- [REQUIRED WORK]: Reproduce the following records word for word, keeping every line in its original order.

--- DATA FOR PROCESSING ---

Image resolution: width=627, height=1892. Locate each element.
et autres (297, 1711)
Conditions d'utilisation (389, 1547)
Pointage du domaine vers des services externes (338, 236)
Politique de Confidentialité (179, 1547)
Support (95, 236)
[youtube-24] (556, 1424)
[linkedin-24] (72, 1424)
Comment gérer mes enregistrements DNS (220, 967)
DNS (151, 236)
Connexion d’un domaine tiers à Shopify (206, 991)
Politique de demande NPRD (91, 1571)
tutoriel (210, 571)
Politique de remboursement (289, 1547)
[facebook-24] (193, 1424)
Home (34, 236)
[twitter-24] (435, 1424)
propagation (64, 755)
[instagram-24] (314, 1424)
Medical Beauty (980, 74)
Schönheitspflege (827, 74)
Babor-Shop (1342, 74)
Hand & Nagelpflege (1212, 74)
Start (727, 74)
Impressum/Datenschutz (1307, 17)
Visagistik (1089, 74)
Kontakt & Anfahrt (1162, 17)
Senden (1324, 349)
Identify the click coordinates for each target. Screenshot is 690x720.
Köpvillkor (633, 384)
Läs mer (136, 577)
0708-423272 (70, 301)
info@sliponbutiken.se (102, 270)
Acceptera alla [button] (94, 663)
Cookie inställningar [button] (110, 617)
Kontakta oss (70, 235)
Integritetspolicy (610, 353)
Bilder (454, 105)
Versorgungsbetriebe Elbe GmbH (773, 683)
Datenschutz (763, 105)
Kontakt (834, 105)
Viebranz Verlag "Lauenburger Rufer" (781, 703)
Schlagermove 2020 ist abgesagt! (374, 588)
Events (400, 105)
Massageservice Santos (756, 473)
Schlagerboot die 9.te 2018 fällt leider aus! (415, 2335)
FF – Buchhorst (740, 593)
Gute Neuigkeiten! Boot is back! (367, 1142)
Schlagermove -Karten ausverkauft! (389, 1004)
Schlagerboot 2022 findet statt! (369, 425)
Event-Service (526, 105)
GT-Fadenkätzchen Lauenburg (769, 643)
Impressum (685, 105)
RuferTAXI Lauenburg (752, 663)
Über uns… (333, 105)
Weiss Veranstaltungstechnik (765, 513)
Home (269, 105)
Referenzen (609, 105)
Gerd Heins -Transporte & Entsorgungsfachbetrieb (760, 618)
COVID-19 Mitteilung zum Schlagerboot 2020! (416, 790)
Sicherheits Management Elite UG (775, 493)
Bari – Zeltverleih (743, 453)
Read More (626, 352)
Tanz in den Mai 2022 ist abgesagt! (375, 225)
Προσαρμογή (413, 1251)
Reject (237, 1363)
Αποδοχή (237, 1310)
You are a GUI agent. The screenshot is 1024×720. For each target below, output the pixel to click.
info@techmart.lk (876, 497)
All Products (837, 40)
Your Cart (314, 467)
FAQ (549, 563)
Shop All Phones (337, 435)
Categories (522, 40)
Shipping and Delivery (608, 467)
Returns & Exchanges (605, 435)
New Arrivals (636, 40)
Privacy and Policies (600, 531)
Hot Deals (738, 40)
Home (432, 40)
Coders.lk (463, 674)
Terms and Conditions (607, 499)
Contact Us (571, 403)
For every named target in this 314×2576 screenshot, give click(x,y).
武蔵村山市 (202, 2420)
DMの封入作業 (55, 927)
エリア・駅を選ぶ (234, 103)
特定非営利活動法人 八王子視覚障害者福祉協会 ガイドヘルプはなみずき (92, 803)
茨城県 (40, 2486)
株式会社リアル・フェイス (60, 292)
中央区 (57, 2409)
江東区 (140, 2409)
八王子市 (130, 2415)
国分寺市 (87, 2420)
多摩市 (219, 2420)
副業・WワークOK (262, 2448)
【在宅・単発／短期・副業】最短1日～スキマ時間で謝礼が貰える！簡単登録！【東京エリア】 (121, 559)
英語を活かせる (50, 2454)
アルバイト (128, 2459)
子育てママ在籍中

---

- [EXERCISE RESULT]:
Image resolution: width=627, height=1892. Locate each element.
et autres (297, 1711)
Conditions d'utilisation (389, 1547)
Pointage du domaine vers des services externes (338, 236)
Politique de Confidentialité (179, 1547)
Support (95, 236)
[youtube-24] (556, 1424)
[linkedin-24] (72, 1424)
Comment gérer mes enregistrements DNS (220, 967)
DNS (151, 236)
Connexion d’un domaine tiers à Shopify (206, 991)
Politique de demande NPRD (91, 1571)
tutoriel (210, 571)
Politique de remboursement (289, 1547)
[facebook-24] (193, 1424)
Home (34, 236)
[twitter-24] (435, 1424)
propagation (64, 755)
[instagram-24] (314, 1424)
Medical Beauty (980, 74)
Schönheitspflege (827, 74)
Babor-Shop (1342, 74)
Hand & Nagelpflege (1212, 74)
Start (727, 74)
Impressum/Datenschutz (1307, 17)
Visagistik (1089, 74)
Kontakt & Anfahrt (1162, 17)
Senden (1324, 349)
Identify the click coordinates for each target. Screenshot is 690x720.
Köpvillkor (633, 384)
Läs mer (136, 577)
0708-423272 (70, 301)
info@sliponbutiken.se (102, 270)
Acceptera alla [button] (94, 663)
Cookie inställningar [button] (110, 617)
Kontakta oss (70, 235)
Integritetspolicy (610, 353)
Bilder (454, 105)
Versorgungsbetriebe Elbe GmbH (773, 683)
Datenschutz (763, 105)
Kontakt (834, 105)
Viebranz Verlag "Lauenburger Rufer" (781, 703)
Schlagermove 2020 ist abgesagt! (374, 588)
Events (400, 105)
Massageservice Santos (756, 473)
Schlagerboot die 9.te 2018 fällt leider aus! (415, 2335)
FF – Buchhorst (740, 593)
Gute Neuigkeiten! Boot is back! (367, 1142)
Schlagermove -Karten ausverkauft! (389, 1004)
Schlagerboot 2022 findet statt! (369, 425)
Event-Service (526, 105)
GT-Fadenkätzchen Lauenburg (769, 643)
Impressum (685, 105)
RuferTAXI Lauenburg (752, 663)
Über uns… (333, 105)
Weiss Veranstaltungstechnik (765, 513)
Home (269, 105)
Referenzen (609, 105)
Gerd Heins -Transporte & Entsorgungsfachbetrieb (760, 618)
COVID-19 Mitteilung zum Schlagerboot 2020! (416, 790)
Sicherheits Management Elite UG (775, 493)
Bari – Zeltverleih (743, 453)
Read More (626, 352)
Tanz in den Mai 2022 ist abgesagt! (375, 225)
Προσαρμογή (413, 1251)
Reject (237, 1363)
Αποδοχή (237, 1310)
You are a GUI agent. The screenshot is 1024×720. For each target below, output the pixel to click.
info@techmart.lk (876, 497)
All Products (837, 40)
Your Cart (314, 467)
FAQ (549, 563)
Shop All Phones (337, 435)
Categories (522, 40)
Shipping and Delivery (608, 467)
Returns & Exchanges (605, 435)
New Arrivals (636, 40)
Privacy and Policies (600, 531)
Hot Deals (738, 40)
Home (432, 40)
Coders.lk (463, 674)
Terms and Conditions (607, 499)
Contact Us (571, 403)
For every named target in this 314×2576 screenshot, give click(x,y).
武蔵村山市 (202, 2420)
DMの封入作業 (55, 927)
エリア・駅を選ぶ (234, 103)
特定非営利活動法人 八王子視覚障害者福祉協会 ガイドヘルプはなみずき (92, 803)
茨城県 (40, 2486)
株式会社リアル・フェイス (60, 292)
中央区 (57, 2409)
江東区 (140, 2409)
八王子市 (130, 2415)
国分寺市 (87, 2420)
多摩市 (219, 2420)
副業・WワークOK (262, 2448)
【在宅・単発／短期・副業】最短1日～スキマ時間で謝礼が貰える！簡単登録！【東京エリア】 (121, 559)
英語を活かせる (50, 2454)
アルバイト (128, 2459)
子育てママ在籍中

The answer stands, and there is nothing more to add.